And if you take this dissatisfaction at face value, it may seem as if the project is the problem. Why do they want to write so badly, if they’re always complaining about it? And when their keen curiosity leads them to discover better writers, artists, thinkers, musicians—that’s when they became painfully, overwhelmingly aware of how far they are from achieving greatness. What’s the point of taking piano lessons if you’ll never be Glenn Gould?2
But it’s this restless pursuit of greatness, even when they feel demoralized and inadequate, that shapes their lives and makes things interesting. So let’s not call it dissatisfaction. Let’s call it a divine discontent.
The divine discontent
I’ve borrowed this concept from David Ogilvy, who’s often described as the “father of advertising” because of his enormous influence on the style, visual language, and voice of 20th century American ads. (The TV series Mad Men is, in many ways, about the world Ogilvy created.) The agency he founded in 1948, Ogilvy & Mather, became well-known for their iconic campaigns for brands like Rolls Royce, Dove and American Express.
The agency’s success, Ogilvy insisted, came from their commitment to excellence, ambition and humility. “We have a divine discontent,” he once wrote, “with our performance. It is an antidote to smugness.”

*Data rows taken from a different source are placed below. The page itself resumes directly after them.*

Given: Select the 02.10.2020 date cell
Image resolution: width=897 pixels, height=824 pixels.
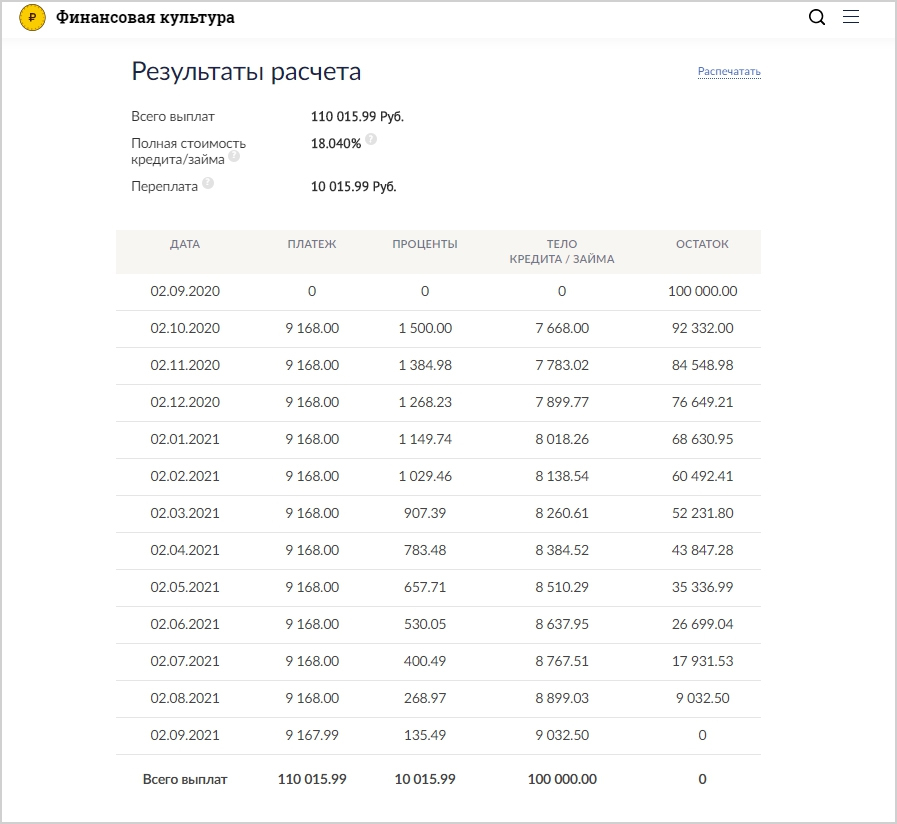Looking at the screenshot, I should click(185, 328).
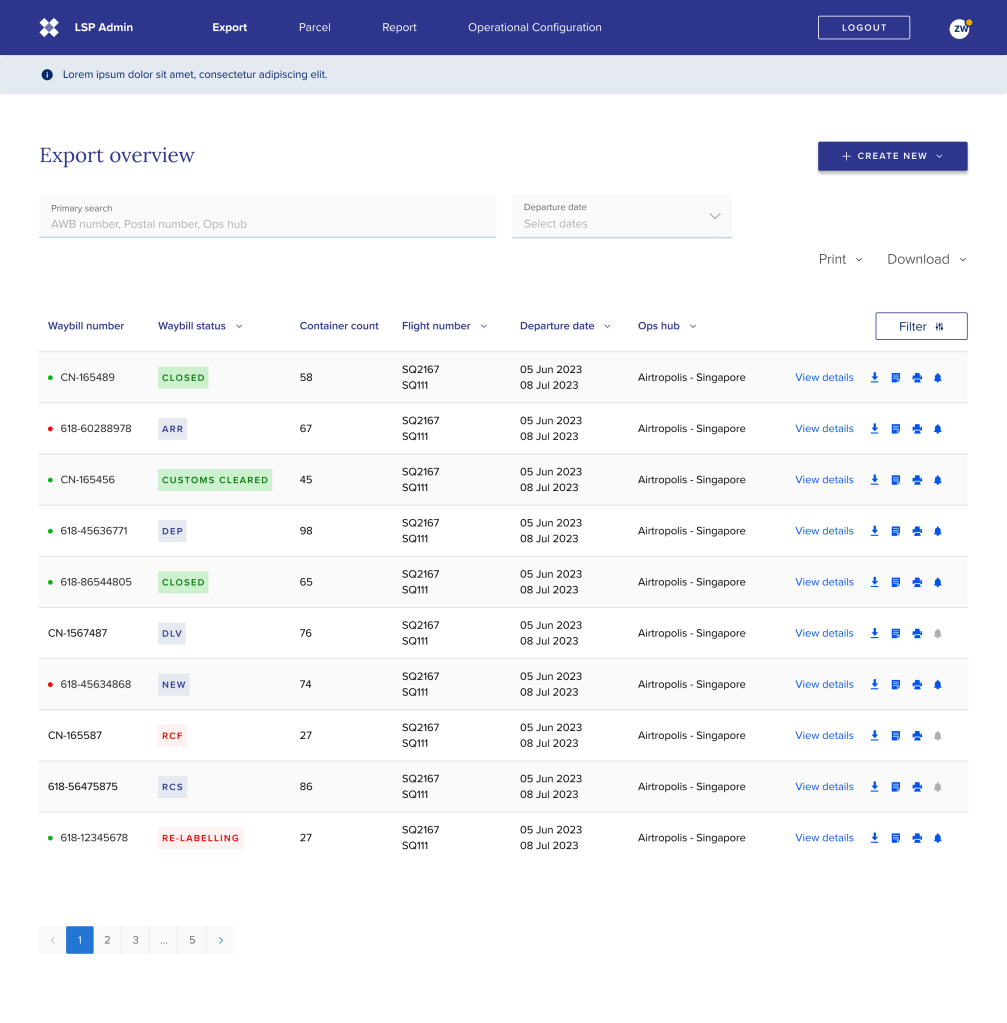Viewport: 1007px width, 1023px height.
Task: Click the info icon in the notice banner
Action: 47,75
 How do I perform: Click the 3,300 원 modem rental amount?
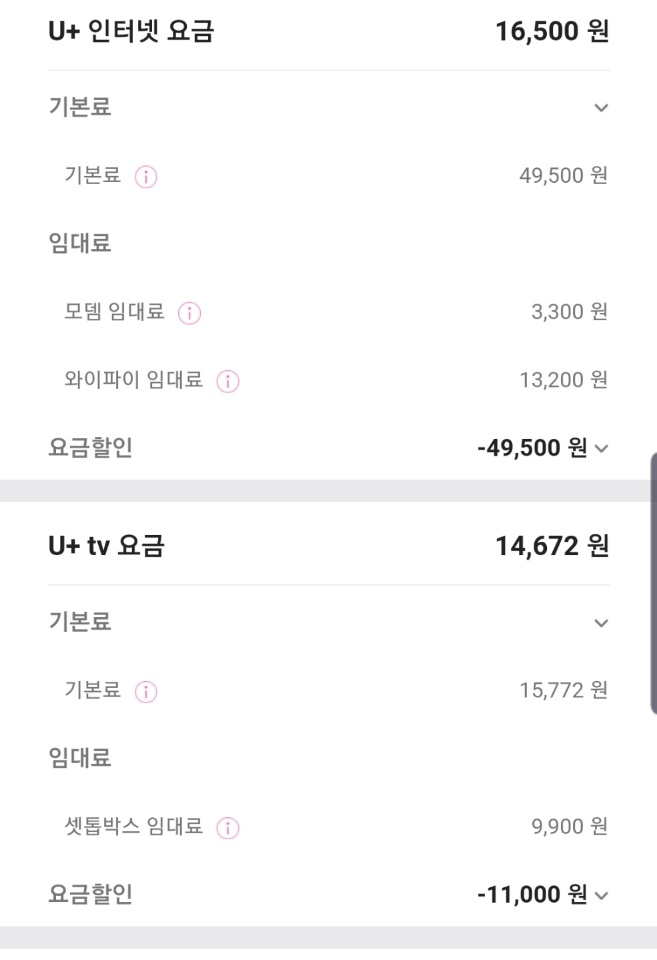point(566,313)
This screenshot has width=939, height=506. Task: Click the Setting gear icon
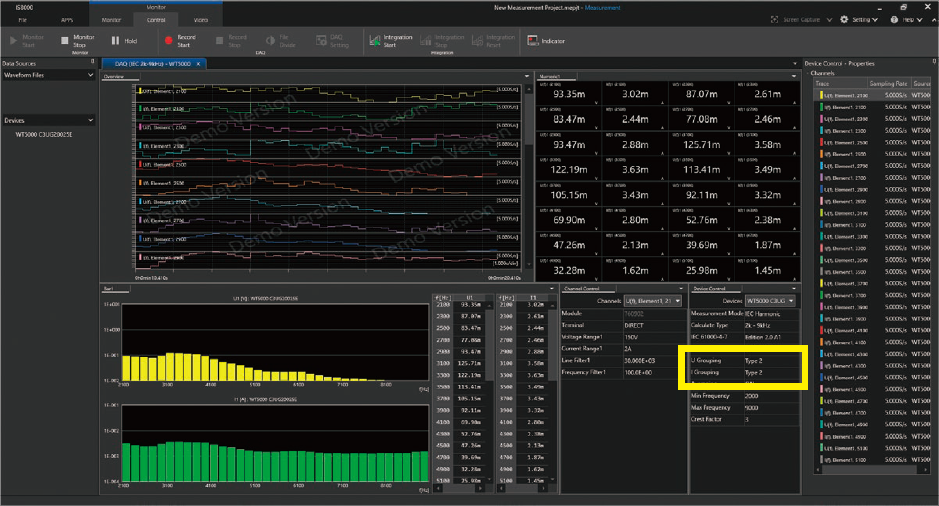[845, 19]
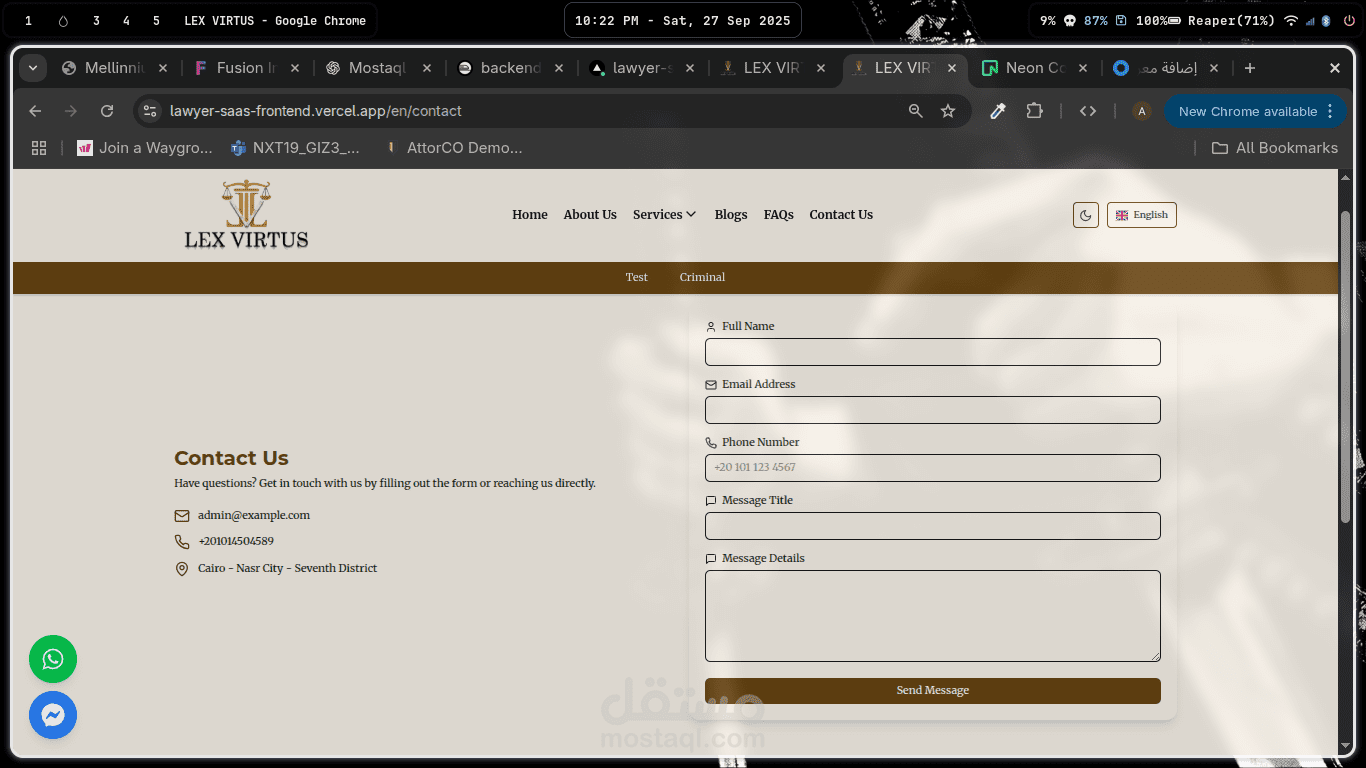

To me, divine discontent is about cheerfully seeking out dissatisfaction. It’s choosing to ask, What could be better? What can I improve? It’s a feeling that practitioners across many fields—in literature, art, music, performance, film; but also the sciences, engineering, and mathematics—can relate to.
But let’s look at writers, in particular, and how they commit themselves to remaining curious and dissatisfied with their work:
Divine discontent is about patient, unyielding discipline. It’s Flaubert’s four and a half years spent writing Madame Bovary, and complaining to friends and lovers about how displeased he was with his writing. “Yesterday evening,” he wrote to his lover, Louise Colet, “I started my novel. Now I begin to see stylistic difficulties that horrify me.” He had begun other novels before, but abandoned them. With Madame Bovary, he persisted—although his exacting standards led to very slow progress. As Lydia Davis writes, in the introduction to her translation of the novel:
Because [Flaubert] discards a good deal of material, and prunes back severely the material he keeps, he produces very few finished pages—he variously reports one page per week, one every four days, thirteen pages in three months, thirty pages in three months, ninety pages in a year.
Divine discontent is about aspiring to greatness, to be unembarrassed and indomitable in your ambitions. It’s Helen DeWitt studying classics at Oxford, before realizing that she wanted to write a great work of literature, and not just write about them. She left academia and worked several odd jobs while finishing her debut novel, The Last Samurai, which is, according to the critic Christian Lorentzen, one of “the finest novels published this century.” In his profile of DeWitt, Lorentzen writes:
She realized she wasn’t interested in writing about writers writing about writers writing about Euripides. She wanted to be Euripides.
Divine discontent is revealed in the tireless, mundane work of improving one’s craft. It’s Lydia Davis, the renowned short story writer and translator, writing constantly in her notebook—and revising her notebook entries for coherence, clarity, and style. In her book Essays One, Davis asks:
Why do I revise the notebook entries? I’m not sure, but I will guess. For one thing, it is hard for me to let a sentence stand if I see something wrong with it. Even when I’m writing a grocery list it is hard for me not to correct a misspelling…
There is also the constant practice I get from revising notebook entries…by getting a certain description exactly right, I am sharpening the acuteness of my observation as well as my ability to handle the language. So there are many ways to justify working hard on one sentence in a notebook, a sentence that you may never use.
Discipline, aspiration, and revision: These are psychological habits that many people (not just renowned writers!) experience in their day-to-day lives. The tendency to revise, in particular, seems especially common with people who experience a divine discontent.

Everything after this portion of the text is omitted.